Magnata dos EUA rejeita proposta de Lula contra a fome

O maior doador privado da história da ONU, o magnata norte-americano Ted Turner, não compartilha da idéia do presidente Luiz Inácio Lula da Silva de criar taxas sobre o capital financeiro internacional e sobre o comércio de armas para financiar a luta contra a fome. Turner nem sequer coloca a fome como uma das prioridades da sua entidade, a Fundação das Nações Unidas, que tem entre seus conselheiros a ex-primeira-dama Ruth Cardoso.Entre as prioridades estabelecidas pela fundação estão a segurança, saúde de crianças, direitos humanos, meio ambiente e políticas para a mulher. "Sabemos que há muitos problemas relacionados à fome, mas não podemos fazer tudo", afirmou Turner.
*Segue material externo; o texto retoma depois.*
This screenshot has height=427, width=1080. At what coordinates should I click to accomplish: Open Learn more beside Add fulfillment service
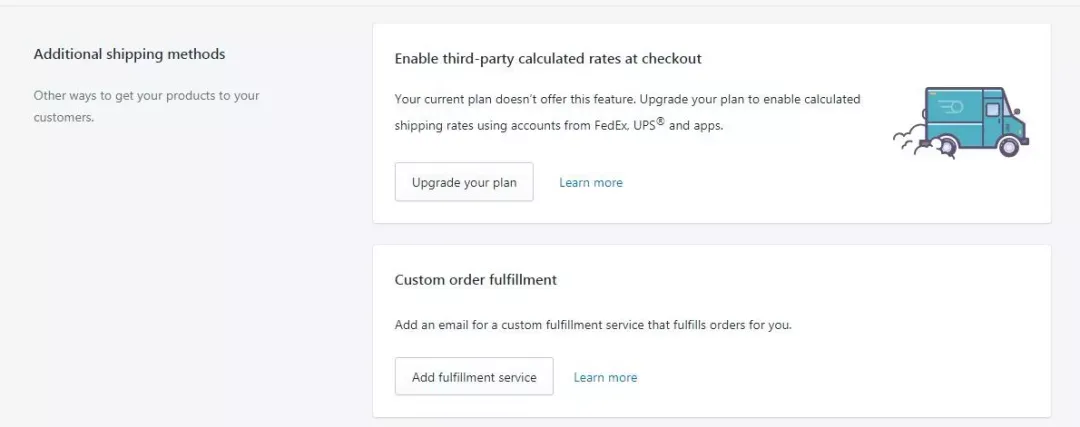click(x=605, y=377)
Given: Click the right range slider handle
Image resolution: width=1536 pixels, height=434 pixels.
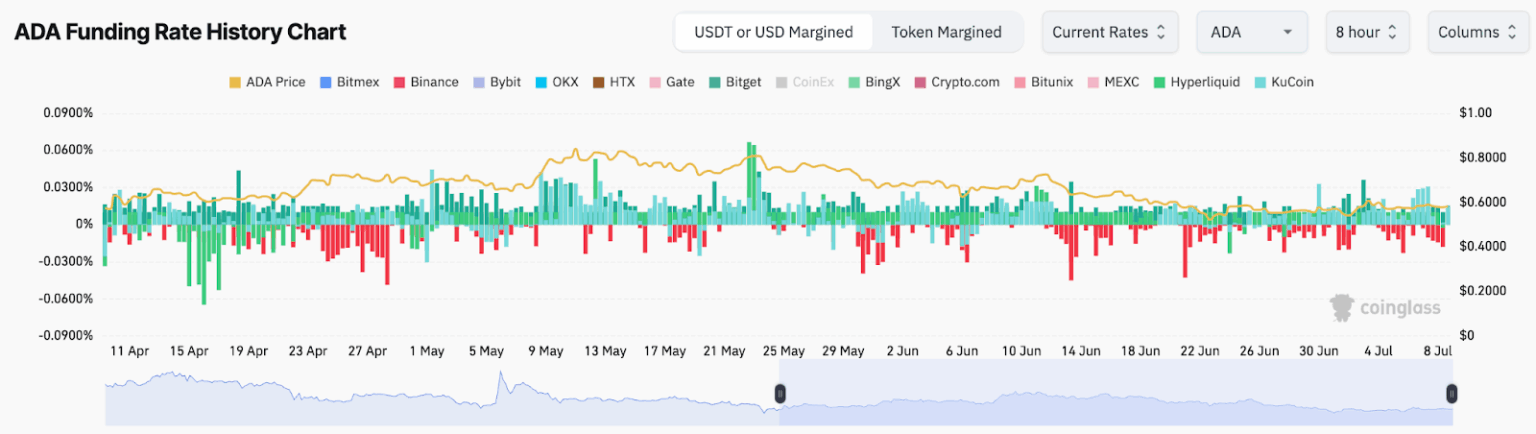Looking at the screenshot, I should coord(1451,393).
A fundação existe há sete anos e já emprestou US$ 500 milhões para ONU, com planos de doar mas US$ 500 milhões.Para ele, "não pode haver uma participação forçada" nas doações. "Cheguei a pensar que uma pequena taxa sobre o movimentos de capitais poderia ser positiva, mas acredito que as ações devem ser voluntárias. Caso contrário, não é filantropia", afirmou. Ele aposta na filantropia das empresas como umas das saídas para melhorar a vida das pessoas. "Decidi dar metade do que eu tinha. O que ocorre no mundo é que há uma concentração de riquezas nas mãos de poucos e isso não é bom. Estaremos melhor se a riqueza for distribuída e se contarmos com uma classe média próspera em todo o mundo", afirmou.